The Company has adopted a Code of Ethics and Business Conduct applicable to the Chief Executive Officer, the Chief Financial Officer, and the Controller of the Company. The Company has posted such Code of Ethics and Business Conduct on its website (www.eastman.com) in the "Investors -- Corporate Governance" section.
ITEM 11. EXECUTIVE COMPENSATION
The material under the heading "Proposals to be Voted On at the Annual Meeting--Item 1--Election of Directors—Board Committees – Compensation and Management Development Committee – Compensation Committee Report", under the subheading "Director Compensation", and under the heading "Executive Compensation", each as included and to be filed in the 2017 Proxy Statement, is incorporated by reference herein in response to this Item.
ITEM 12. | SECURITY OWNERSHIP OF CERTAIN BENEFICIAL OWNERS AND MANAGEMENT AND RELATED STOCKHOLDER MATTERS |
The material under the headings "Stock Ownership of Directors and Executive Officers--Common Stock" and "Principal Stockholders" as included and to be filed in the 2017 Proxy Statement is incorporated by reference herein in response to this Item.
SECURITIES AUTHORIZED FOR ISSUANCE UNDER EQUITY COMPENSATION PLANS
Equity Compensation Plans Approved by Stockholders
Stockholders approved the Company's 2007 Omnibus Long-Term Compensation Plan, the 2012 Omnibus Stock Compensation Plan, and the 2002 Director Long-Term Compensation Plan.
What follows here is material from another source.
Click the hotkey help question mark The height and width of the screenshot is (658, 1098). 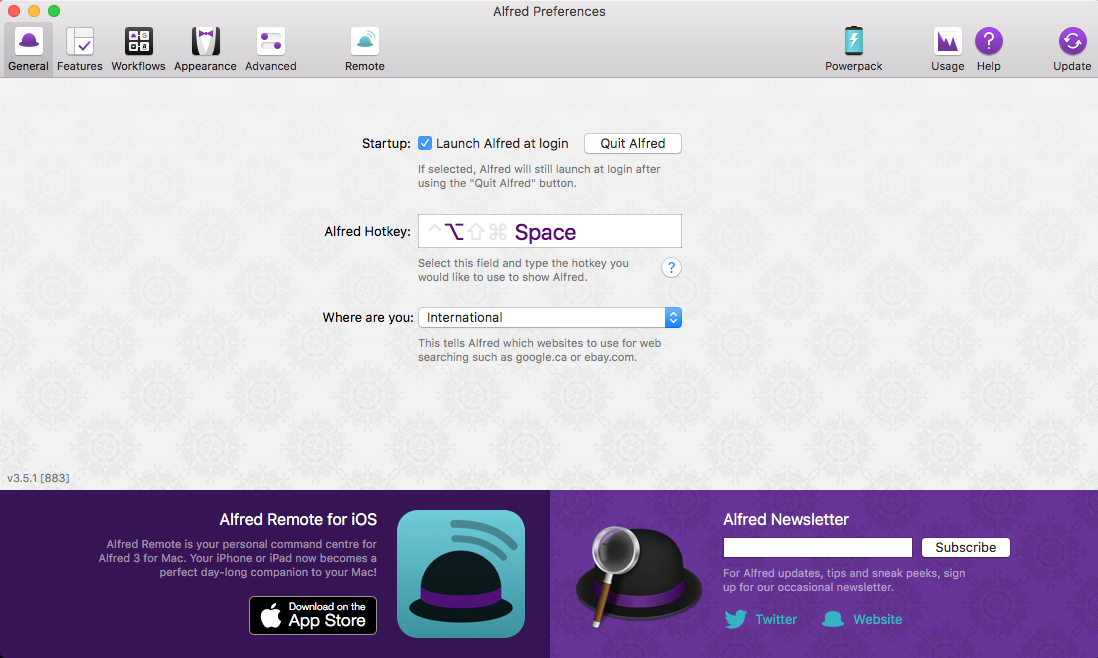(672, 267)
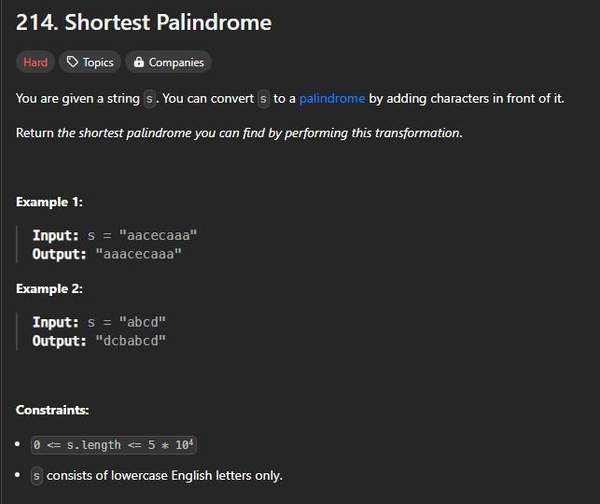Screen dimensions: 600x504
Task: Click the Hard difficulty badge
Action: pos(35,62)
Although stock and stock-based awards are still outstanding under the 2007 Omnibus Long-Term Compensation Plan, the 2002 Director Long-Term Compensation Plan, the 2007 Director Long-Term Compensation Subplan, a component of the 2007 Omnibus Long-Term Compensation Plan, and the 2012, 2013, and 2015 Director Long-Term Compensation Subplans, components of the 2012 Omnibus Stock Compensation Plan, no shares are available under these plans for future awards. All future share-based awards will be made from the 2012 Omnibus Stock Compensation Plan and, if approved by stockholders at the 2017 Annual Meeting of Stockholders, the 2017 Omnibus Stock Compensation Plan.
Equity Compensation Plans Not Approved by Stockholders
Stockholders have approved all compensation plans under which shares of Eastman common stock are authorized for issuance.
129
Summary Equity Compensation Plan Information Table
The following table sets forth certain information as of December 31, 2016 with respect to compensation plans under which shares of Eastman common stock may be issued.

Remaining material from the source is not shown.